If you're a person of faith, pursuing a vision for life and stretching for goals apart from God can only result in a vacuous moment of achievement that ends with you wondering, "Is that all there is?" Pursuing a vision and stretching for goals with God on the sideline looking on can only lead to an abiding uncertainty that has you constantly wondering, "Is this right?" Pursuing a vision of God and stretching toward him is what puts everything else into perspective and leads to peaceful satisfaction as goals are achieved along the way.

So, at this place in life, decide once and for all whether or not you're a "God person." You're here because you are people of faith, so I hope you are a "God person." If so, make Jesus Christ your meat and potatoes. It is the only wise and sensible way of dealing with him. Then let everything else be the twix bar on the way home and you'll find your journey was sweet.

Thursday, June 4, 2009

Jesus Walks Among the Churches

I turned around to see the voice that was speaking to me.
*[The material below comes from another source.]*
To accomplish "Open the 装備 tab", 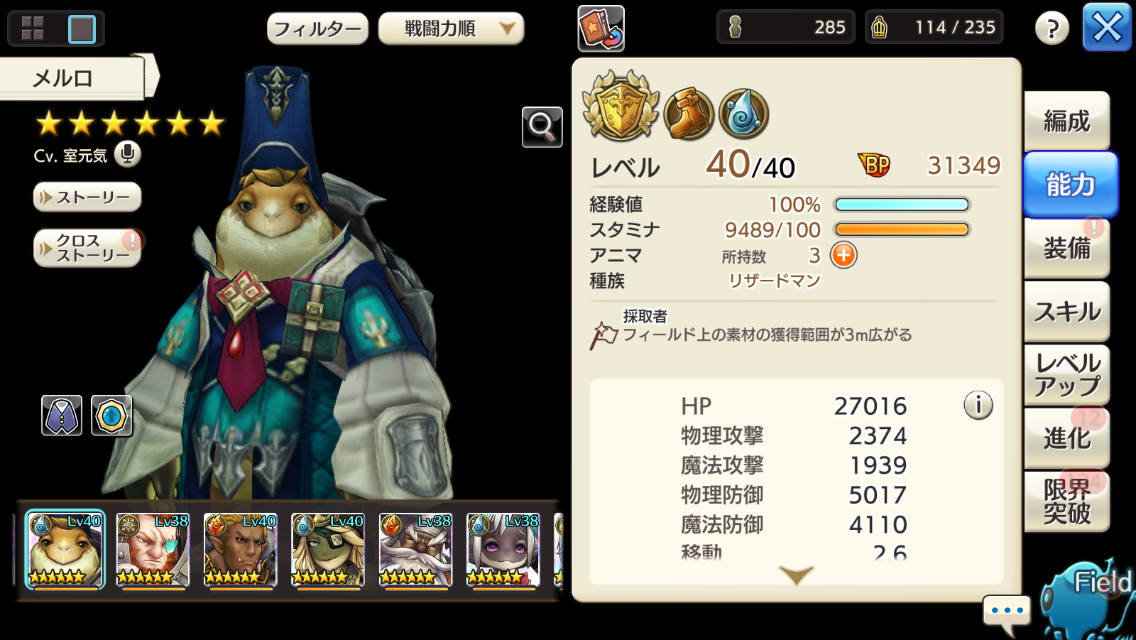I will pyautogui.click(x=1066, y=248).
And when I turned I saw seven golden lampstands, and among the lampstands was someone "like a son of man," dressed in a robe reaching down to his feet and with a golden sash around his chest. His head and hair were white like wool, as white as snow, and his eyes were like blazing fire. His feet were like bronze glowing in a furnace, and his voice was like the sound of rushing waters. In his right hand he held seven stars, and out of his mouth came a sharp double-edged sword. His face was like the sun shining in all its brilliance.
Revelation 1:12-16 NIV

When the Apostle John, lost in the Spirit one Sunday on Patmos, was blasted from behind by the trumpet like voice of Christ, he wasn't sure at first what was going on. He turned to behold a heavenly vision replete with symbolism and type. His heavenly vision has been the source of conjecture and confusion for the rest of us ever since, but it was not the author's intent that it to be so apprehended (or misapprehended). John's (and Jesus', the ultimate author) intent was clarity and applicability, but the church's interpretation has been mostly ethereal and cloudy.

The encouraging purpose and the revelation of watchful care conveyed in the opening lines of the prophecy are reiterated in the first vignette of the vision. Jesus, risen in glory, ruling in majesty from the heavenlies walks among the lampstands (or churches). Often, we think of him as far off, separated from the world we live in, in heaven out of direct touch. We have our job to do here, he has his to do there, at the end of time our paths will cross again. The vision says, "not so, that's not the way it works!"

Christ is intimately and actively engaged with the church in the here and now. In his hand, I would say as a symbol of doing his bidding, are the angels of the churches. They express his action and execute his command. They serve the heirs of salvation, and (I would add) fight for them. Each people may have its own prince, but each church definitely has its own star (see this).

Christ walks among us, his word sharp, dividing asunder soul and spirit. A word of power and life, strong not just in the heavenlies, but out here in Lampstand Land too. A word we have been given to proclaim, which even as we do, is uttered fresh from heaven--not an old, stale word, but one uttered in the always present. It may have been reduced to writing 2000 years ago, but it's being spoken with effect from heaven now.

His description is filled out in chapter three where we're told that in addition to the seven stars, the sevenfold Spirit before God's throne is also in his hand. Can you say filioque? Certainly, the Holy Spirit is the greatest gift we receive from the hand of Christ, but I think the image also speaks to our active means of connecting to, or fellowshipping with Christ, the risen Lord. After all, it's not bread and wine in his hand, nor a vial of holy water, but the sevenfold Spirit. 

The church is a place where Jesus walks and his presence is communicated through the Holy Spirit.